The other approach is highlighting the invalid entries for review, coupled with semi-automatic fixes if possible.

Both crop up due to 3rd party software outside my control.

loopback0

@Rhywden said in Handling when invalid data sneaks past into the db:

The other approach is highlighting the invalid entries for review, coupled with semi-automatic fixes if possible.

This - pull a list of all the shit data and have the relevant business owner provide the correct values. Assuming it's not an impractically large quantity of the stuff, which there shouldn't be if actual business rules prevent it.

Carnage

If possible, I'd get the correct values in there, the method I'd do that works very depending on circumstances, but everything between a nightly once run job that fetches correct data for every faulty one though fetch-and correct-on-read to collating a list of the things that are wrong and having someone do manual data entry. Not an exclusive list.

If not possible I'd remove the bad values. Incorrect data is worse than missing data.

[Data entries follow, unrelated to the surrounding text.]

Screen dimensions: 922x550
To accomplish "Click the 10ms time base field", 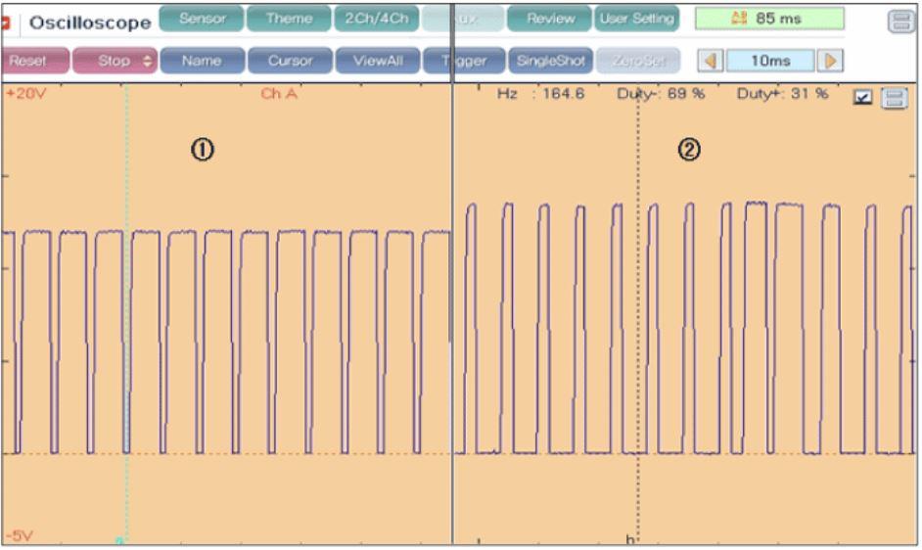I will tap(771, 61).
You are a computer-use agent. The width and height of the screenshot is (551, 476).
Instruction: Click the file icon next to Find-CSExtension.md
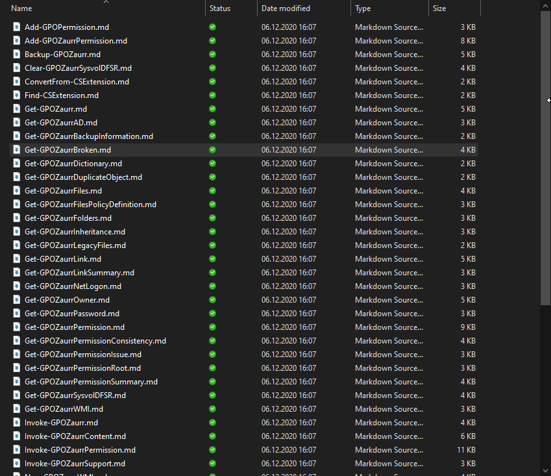(18, 95)
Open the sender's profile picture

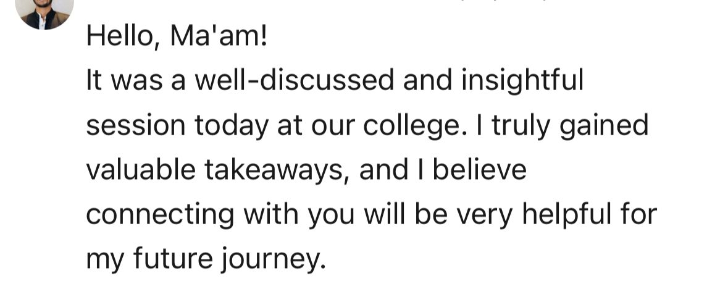tap(44, 11)
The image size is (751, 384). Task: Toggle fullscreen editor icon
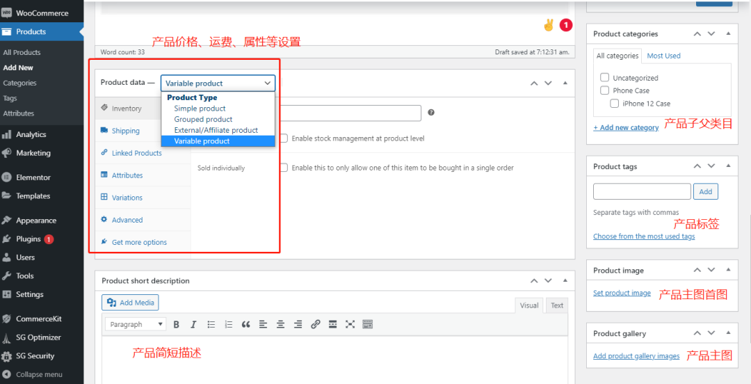(x=350, y=324)
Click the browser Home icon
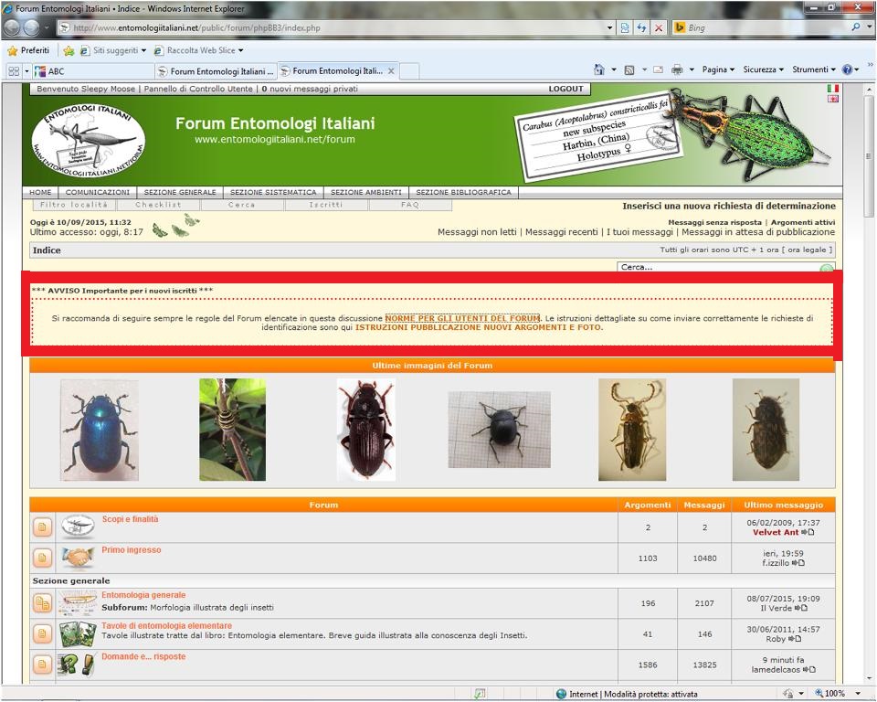 598,70
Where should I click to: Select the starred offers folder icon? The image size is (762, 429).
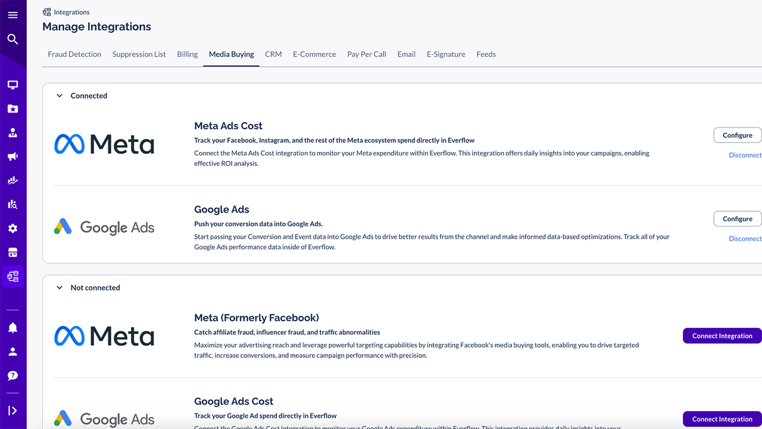tap(13, 108)
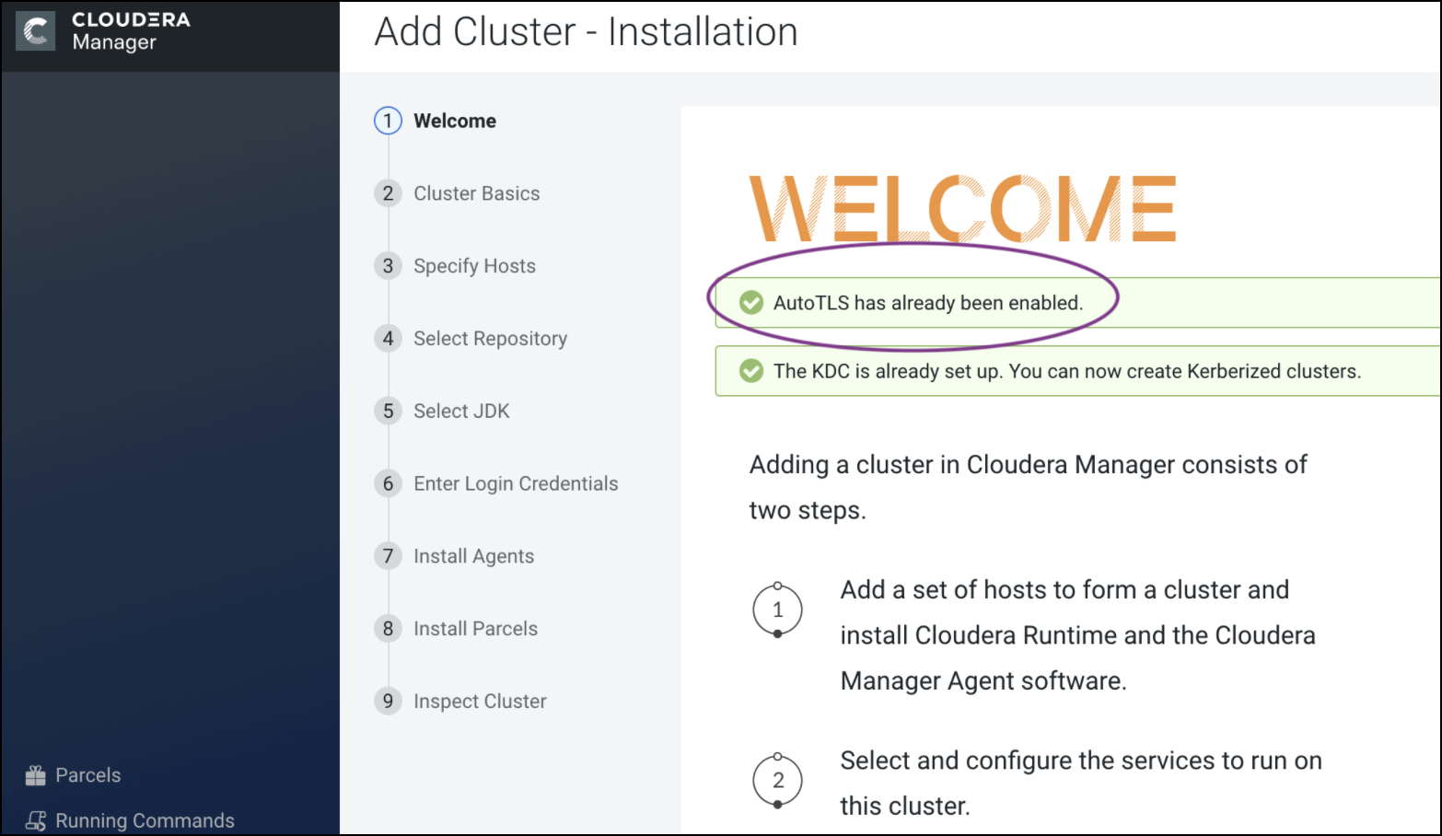Go to the Cluster Basics step
The height and width of the screenshot is (836, 1442).
coord(476,193)
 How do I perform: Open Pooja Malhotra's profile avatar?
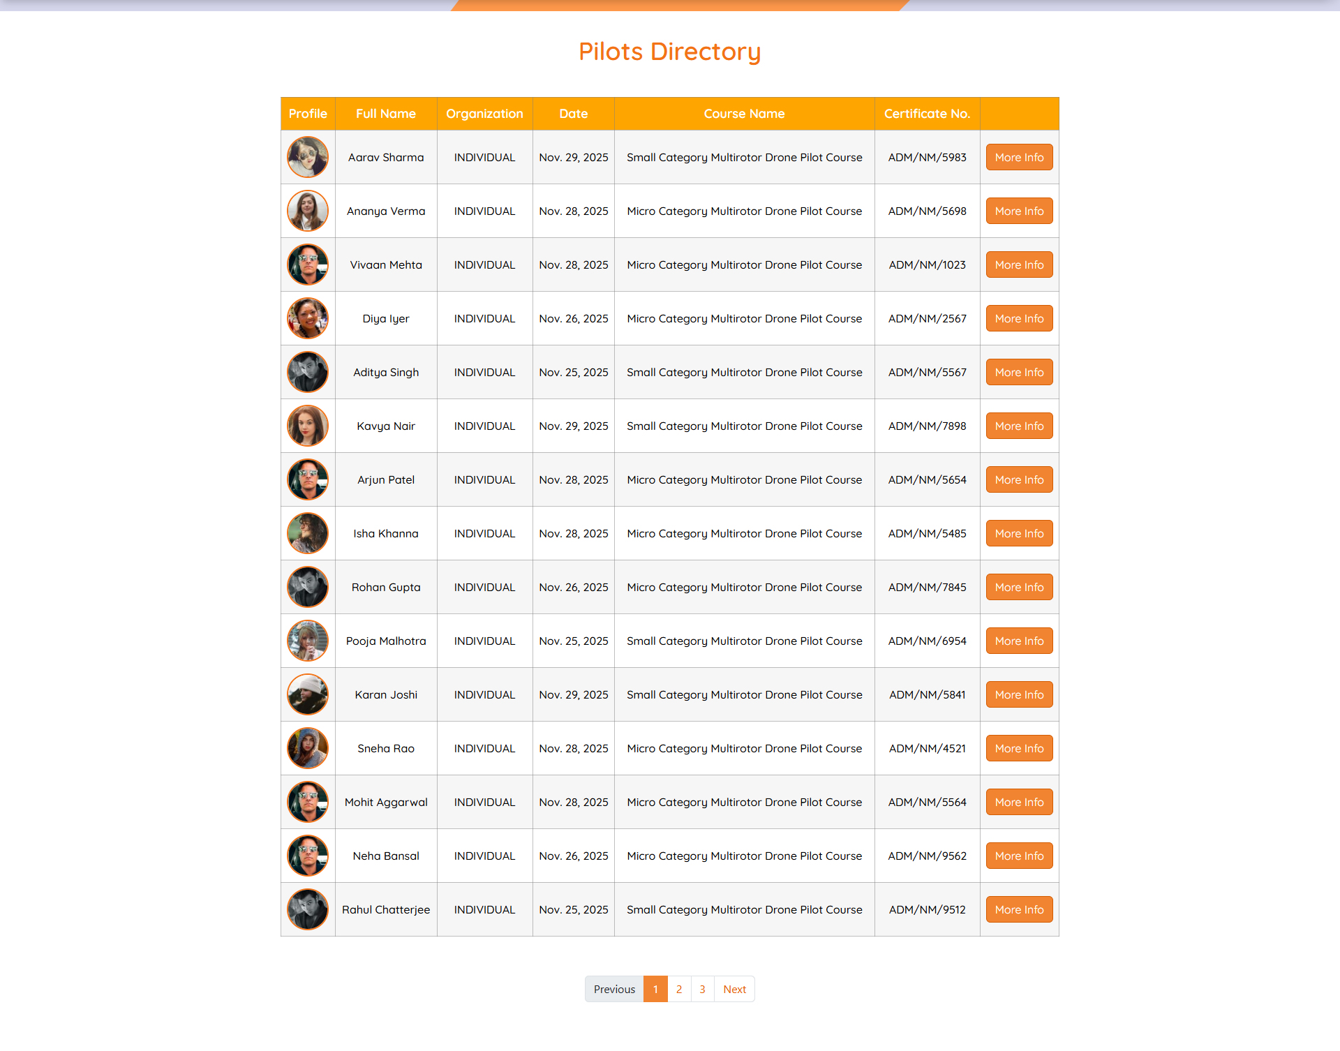click(x=308, y=641)
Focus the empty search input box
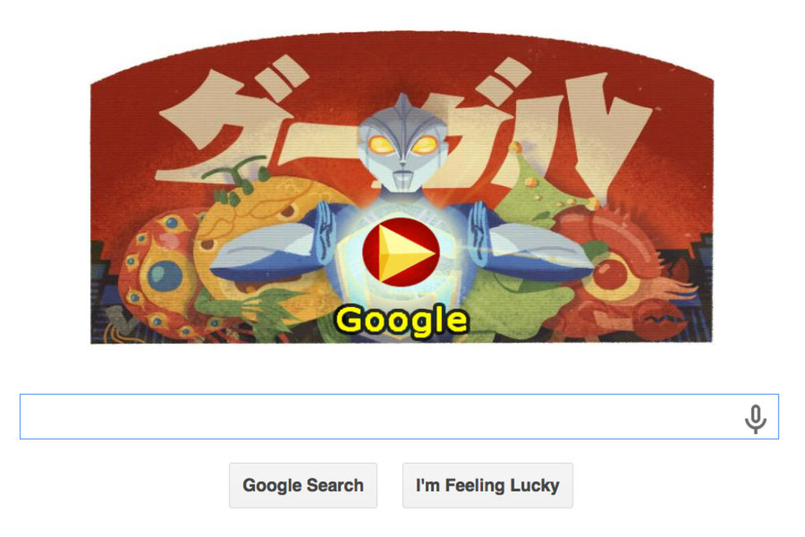Image resolution: width=805 pixels, height=537 pixels. pos(399,417)
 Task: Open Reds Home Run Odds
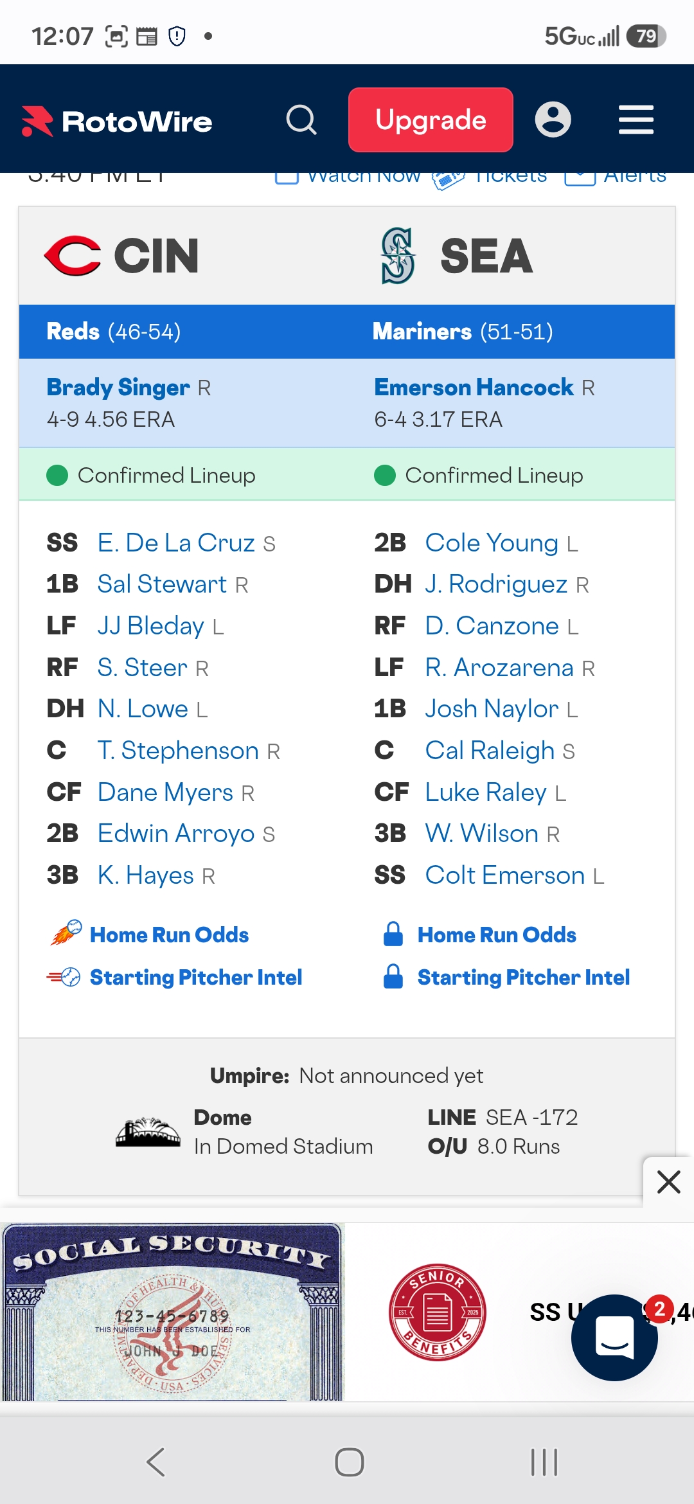pyautogui.click(x=169, y=935)
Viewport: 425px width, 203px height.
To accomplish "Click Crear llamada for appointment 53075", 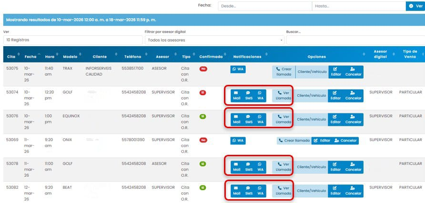I will [283, 71].
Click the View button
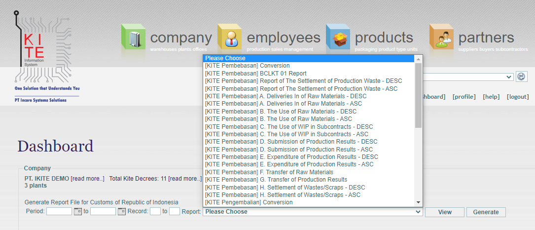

I wouldn't like bad data to rot away though. And I don't much like having code that tries to work around bad data. That way lies insanity.

Unperverted Vixen

I'd go the manual database-munging route, after the root bug was fixed.

The cron job others proposed just seems like the manual munge with extra steps.

ObjectMike

Pre-write trigger in the db that rejects the insert/update if that one value (or any others too that have rules) are invalid. Force the issue to be really obvious really quickly.

Benjamin Hall

Ran a quick scan of the database for this one particular rule. Looks like manual munging isn't going to be a sane option--there are ~350 values that are bad. And these are login ids (which for various other reasons are also emails we have to send emails to occasionally). So just "fixing" them will be a big problem when people can't log in anymore.

aitap

@Benjamin-Hall said in Handling when invalid data sneaks past into the db:

Assume you have some kind of business rules like "All Foo.count values, if they're set, must be between 2 and 43, inclusive." But someone messed up the validation on the server so that in one particular workflow, Foo.count could be anything. And so some invalid (but still type-consistent) values like 123 or -2 have gotten into the database.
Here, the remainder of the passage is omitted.